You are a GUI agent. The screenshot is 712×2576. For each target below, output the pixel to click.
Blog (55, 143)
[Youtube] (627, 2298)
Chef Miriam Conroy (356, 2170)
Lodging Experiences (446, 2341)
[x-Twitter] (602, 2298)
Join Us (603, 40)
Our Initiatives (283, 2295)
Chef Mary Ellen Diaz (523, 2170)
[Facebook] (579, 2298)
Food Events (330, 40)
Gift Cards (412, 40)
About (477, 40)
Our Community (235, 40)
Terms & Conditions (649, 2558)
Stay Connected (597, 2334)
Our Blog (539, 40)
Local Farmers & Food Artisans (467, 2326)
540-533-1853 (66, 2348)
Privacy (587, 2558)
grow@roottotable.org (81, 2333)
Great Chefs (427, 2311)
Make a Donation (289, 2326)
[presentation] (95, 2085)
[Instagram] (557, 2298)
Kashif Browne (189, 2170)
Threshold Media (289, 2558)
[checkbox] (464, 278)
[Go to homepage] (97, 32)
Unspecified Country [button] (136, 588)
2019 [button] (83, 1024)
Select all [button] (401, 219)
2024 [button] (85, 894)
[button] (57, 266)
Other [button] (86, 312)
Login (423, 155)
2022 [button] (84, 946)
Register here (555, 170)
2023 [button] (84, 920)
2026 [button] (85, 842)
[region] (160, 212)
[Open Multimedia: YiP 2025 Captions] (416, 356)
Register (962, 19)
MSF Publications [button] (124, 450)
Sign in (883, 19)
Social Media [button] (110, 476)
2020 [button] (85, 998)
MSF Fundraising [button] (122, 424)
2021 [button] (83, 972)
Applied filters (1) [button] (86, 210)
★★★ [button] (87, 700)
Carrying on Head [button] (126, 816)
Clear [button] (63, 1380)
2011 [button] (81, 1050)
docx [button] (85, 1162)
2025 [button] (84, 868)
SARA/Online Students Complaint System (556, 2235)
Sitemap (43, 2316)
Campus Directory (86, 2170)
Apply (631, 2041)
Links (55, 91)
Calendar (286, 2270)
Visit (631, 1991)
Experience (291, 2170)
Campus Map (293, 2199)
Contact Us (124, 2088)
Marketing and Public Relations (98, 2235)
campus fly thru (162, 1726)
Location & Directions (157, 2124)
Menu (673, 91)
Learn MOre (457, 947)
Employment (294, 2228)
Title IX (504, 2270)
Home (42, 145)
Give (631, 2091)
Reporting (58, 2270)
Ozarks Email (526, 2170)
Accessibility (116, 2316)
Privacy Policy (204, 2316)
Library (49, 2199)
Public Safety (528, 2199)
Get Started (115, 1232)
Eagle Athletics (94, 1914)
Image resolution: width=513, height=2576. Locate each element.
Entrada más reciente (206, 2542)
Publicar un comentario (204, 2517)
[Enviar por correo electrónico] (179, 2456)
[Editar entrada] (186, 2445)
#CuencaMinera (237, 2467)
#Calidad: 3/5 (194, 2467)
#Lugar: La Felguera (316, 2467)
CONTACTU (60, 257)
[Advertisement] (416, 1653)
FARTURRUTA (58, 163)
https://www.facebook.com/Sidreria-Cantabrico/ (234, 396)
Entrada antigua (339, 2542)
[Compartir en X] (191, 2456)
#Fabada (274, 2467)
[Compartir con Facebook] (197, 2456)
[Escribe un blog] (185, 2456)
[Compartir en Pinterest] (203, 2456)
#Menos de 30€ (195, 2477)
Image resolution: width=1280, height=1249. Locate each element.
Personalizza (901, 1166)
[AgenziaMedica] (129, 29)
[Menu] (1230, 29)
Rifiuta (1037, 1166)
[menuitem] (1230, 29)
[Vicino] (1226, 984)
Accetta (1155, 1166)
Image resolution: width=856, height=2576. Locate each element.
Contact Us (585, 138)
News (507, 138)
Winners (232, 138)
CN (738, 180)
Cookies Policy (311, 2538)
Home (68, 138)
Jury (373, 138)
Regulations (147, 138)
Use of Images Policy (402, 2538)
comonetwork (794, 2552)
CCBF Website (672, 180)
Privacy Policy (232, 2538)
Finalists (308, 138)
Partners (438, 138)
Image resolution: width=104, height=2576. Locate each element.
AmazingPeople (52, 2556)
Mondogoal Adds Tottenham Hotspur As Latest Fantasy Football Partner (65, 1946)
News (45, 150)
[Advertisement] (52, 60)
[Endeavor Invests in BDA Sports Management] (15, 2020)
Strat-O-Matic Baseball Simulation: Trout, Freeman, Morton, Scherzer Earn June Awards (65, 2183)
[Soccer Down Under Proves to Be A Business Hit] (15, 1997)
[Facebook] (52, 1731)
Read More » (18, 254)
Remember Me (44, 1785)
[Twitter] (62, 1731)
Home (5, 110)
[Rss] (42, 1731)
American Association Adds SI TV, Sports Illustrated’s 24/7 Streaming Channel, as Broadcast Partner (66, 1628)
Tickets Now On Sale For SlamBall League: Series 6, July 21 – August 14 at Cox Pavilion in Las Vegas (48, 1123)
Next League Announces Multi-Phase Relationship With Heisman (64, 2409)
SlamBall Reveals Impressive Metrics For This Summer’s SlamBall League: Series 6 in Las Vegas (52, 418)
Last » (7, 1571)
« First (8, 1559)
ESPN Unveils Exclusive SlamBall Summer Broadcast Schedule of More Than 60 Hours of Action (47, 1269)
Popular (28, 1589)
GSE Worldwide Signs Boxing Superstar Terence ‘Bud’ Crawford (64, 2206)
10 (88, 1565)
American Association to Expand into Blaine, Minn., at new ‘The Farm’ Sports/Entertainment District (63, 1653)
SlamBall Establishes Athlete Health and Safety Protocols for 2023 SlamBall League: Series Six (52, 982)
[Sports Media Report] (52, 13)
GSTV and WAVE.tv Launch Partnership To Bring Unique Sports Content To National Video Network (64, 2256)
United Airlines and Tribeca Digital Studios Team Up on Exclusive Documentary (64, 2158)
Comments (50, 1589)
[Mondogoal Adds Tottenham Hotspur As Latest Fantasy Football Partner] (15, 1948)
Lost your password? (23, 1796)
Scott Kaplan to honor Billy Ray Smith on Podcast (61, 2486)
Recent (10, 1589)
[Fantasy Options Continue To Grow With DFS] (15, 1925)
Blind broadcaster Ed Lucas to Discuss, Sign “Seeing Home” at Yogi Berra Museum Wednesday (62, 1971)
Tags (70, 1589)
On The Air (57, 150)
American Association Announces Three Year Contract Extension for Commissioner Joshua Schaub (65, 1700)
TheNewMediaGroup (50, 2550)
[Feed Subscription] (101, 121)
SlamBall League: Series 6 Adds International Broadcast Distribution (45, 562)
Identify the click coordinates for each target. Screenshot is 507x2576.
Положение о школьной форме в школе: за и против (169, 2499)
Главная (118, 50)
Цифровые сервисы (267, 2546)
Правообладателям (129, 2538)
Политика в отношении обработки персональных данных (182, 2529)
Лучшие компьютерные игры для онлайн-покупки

= Exercise =
Every record above is to be copied out again exactly as written.

= Answer to this task =
You are a GUI agent. The screenshot is 712×2576. For each target below, output the pixel to click.
Blog (55, 143)
[Youtube] (627, 2298)
Chef Miriam Conroy (356, 2170)
Lodging Experiences (446, 2341)
[x-Twitter] (602, 2298)
Join Us (603, 40)
Our Initiatives (283, 2295)
Chef Mary Ellen Diaz (523, 2170)
[Facebook] (579, 2298)
Food Events (330, 40)
Gift Cards (412, 40)
About (477, 40)
Our Community (235, 40)
Terms & Conditions (649, 2558)
Stay Connected (597, 2334)
Our Blog (539, 40)
Local Farmers & Food Artisans (467, 2326)
540-533-1853 (66, 2348)
Privacy (587, 2558)
grow@roottotable.org (81, 2333)
Great Chefs (427, 2311)
Make a Donation (289, 2326)
[presentation] (95, 2085)
[Instagram] (557, 2298)
Kashif Browne (189, 2170)
Threshold Media (289, 2558)
[checkbox] (464, 278)
[Go to homepage] (97, 32)
Unspecified Country [button] (136, 588)
2019 [button] (83, 1024)
Select all [button] (401, 219)
2024 [button] (85, 894)
[button] (57, 266)
Other [button] (86, 312)
Login (423, 155)
2022 [button] (84, 946)
Register here (555, 170)
2023 [button] (84, 920)
2026 [button] (85, 842)
[region] (160, 212)
[Open Multimedia: YiP 2025 Captions] (416, 356)
Register (962, 19)
MSF Publications [button] (124, 450)
Sign in (883, 19)
Social Media [button] (110, 476)
2020 [button] (85, 998)
MSF Fundraising [button] (122, 424)
2021 [button] (83, 972)
Applied filters (1) [button] (86, 210)
★★★ [button] (87, 700)
Carrying on Head [button] (126, 816)
Clear [button] (63, 1380)
2011 [button] (81, 1050)
docx [button] (85, 1162)
2025 [button] (84, 868)
SARA/Online Students Complaint System (556, 2235)
Sitemap (43, 2316)
Campus Directory (86, 2170)
Apply (631, 2041)
Links (55, 91)
Calendar (286, 2270)
Visit (631, 1991)
Experience (291, 2170)
Campus Map (293, 2199)
Contact Us (124, 2088)
Marketing and Public Relations (98, 2235)
campus fly thru (162, 1726)
Location & Directions (157, 2124)
Menu (673, 91)
Learn MOre (457, 947)
Employment (294, 2228)
Title IX (504, 2270)
Home (42, 145)
Give (631, 2091)
Reporting (58, 2270)
Ozarks Email (526, 2170)
Accessibility (116, 2316)
Privacy Policy (204, 2316)
Library (49, 2199)
Public Safety (528, 2199)
Get Started (115, 1232)
Eagle Athletics (94, 1914)
Image resolution: width=513, height=2576. Locate each element.
Entrada más reciente (206, 2542)
Publicar un comentario (204, 2517)
[Enviar por correo electrónico] (179, 2456)
[Editar entrada] (186, 2445)
#CuencaMinera (237, 2467)
#Calidad: 3/5 (194, 2467)
#Lugar: La Felguera (316, 2467)
CONTACTU (60, 257)
[Advertisement] (416, 1653)
FARTURRUTA (58, 163)
https://www.facebook.com/Sidreria-Cantabrico/ (234, 396)
Entrada antigua (339, 2542)
[Compartir en X] (191, 2456)
#Fabada (274, 2467)
[Compartir con Facebook] (197, 2456)
[Escribe un blog] (185, 2456)
[Compartir en Pinterest] (203, 2456)
#Menos de 30€ (195, 2477)
Image resolution: width=1280, height=1249. Locate each element.
Personalizza (901, 1166)
[AgenziaMedica] (129, 29)
[Menu] (1230, 29)
Rifiuta (1037, 1166)
[menuitem] (1230, 29)
[Vicino] (1226, 984)
Accetta (1155, 1166)
Image resolution: width=856, height=2576. Locate each element.
Contact Us (585, 138)
News (507, 138)
Winners (232, 138)
CN (738, 180)
Cookies Policy (311, 2538)
Home (68, 138)
Jury (373, 138)
Regulations (147, 138)
Use of Images Policy (402, 2538)
comonetwork (794, 2552)
CCBF Website (672, 180)
Privacy Policy (232, 2538)
Finalists (308, 138)
Partners (438, 138)
Image resolution: width=104, height=2576. Locate each element.
AmazingPeople (52, 2556)
Mondogoal Adds Tottenham Hotspur As Latest Fantasy Football Partner (65, 1946)
News (45, 150)
[Advertisement] (52, 60)
[Endeavor Invests in BDA Sports Management] (15, 2020)
Strat-O-Matic Baseball Simulation: Trout, Freeman, Morton, Scherzer Earn June Awards (65, 2183)
[Soccer Down Under Proves to Be A Business Hit] (15, 1997)
[Facebook] (52, 1731)
Read More » (18, 254)
Remember Me (44, 1785)
[Twitter] (62, 1731)
Home (5, 110)
[Rss] (42, 1731)
American Association Adds SI TV, Sports Illustrated’s 24/7 Streaming Channel, as Broadcast Partner (66, 1628)
Tickets Now On Sale For SlamBall League: Series 6, July 21 – August 14 at Cox Pavilion in Las Vegas (48, 1123)
Next League Announces Multi-Phase Relationship With Heisman (64, 2409)
SlamBall Reveals Impressive Metrics For This Summer’s SlamBall League: Series 6 in Las Vegas (52, 418)
Last » (7, 1571)
« First (8, 1559)
ESPN Unveils Exclusive SlamBall Summer Broadcast Schedule of More Than 60 Hours of Action (47, 1269)
Popular (28, 1589)
GSE Worldwide Signs Boxing Superstar Terence ‘Bud’ Crawford (64, 2206)
10 (88, 1565)
American Association to Expand into Blaine, Minn., at new ‘The Farm’ Sports/Entertainment District (63, 1653)
SlamBall Establishes Athlete Health and Safety Protocols for 2023 SlamBall League: Series Six (52, 982)
[Sports Media Report] (52, 13)
GSTV and WAVE.tv Launch Partnership To Bring Unique Sports Content To National Video Network (64, 2256)
United Airlines and Tribeca Digital Studios Team Up on Exclusive Documentary (64, 2158)
Comments (50, 1589)
[Mondogoal Adds Tottenham Hotspur As Latest Fantasy Football Partner] (15, 1948)
Lost your password? (23, 1796)
Scott Kaplan to honor Billy Ray Smith on Podcast (61, 2486)
Recent (10, 1589)
[Fantasy Options Continue To Grow With DFS] (15, 1925)
Blind broadcaster Ed Lucas to Discuss, Sign “Seeing Home” at Yogi Berra Museum Wednesday (62, 1971)
Tags (70, 1589)
On The Air (57, 150)
American Association Announces Three Year Contract Extension for Commissioner Joshua Schaub (65, 1700)
TheNewMediaGroup (50, 2550)
[Feed Subscription] (101, 121)
SlamBall League: Series 6 Adds International Broadcast Distribution (45, 562)
Identify the click coordinates for each target. Screenshot is 507x2576.
Положение о школьной форме в школе: за и против (169, 2499)
Главная (118, 50)
Цифровые сервисы (267, 2546)
Правообладателям (129, 2538)
Политика в отношении обработки персональных данных (182, 2529)
Лучшие компьютерные игры для онлайн-покупки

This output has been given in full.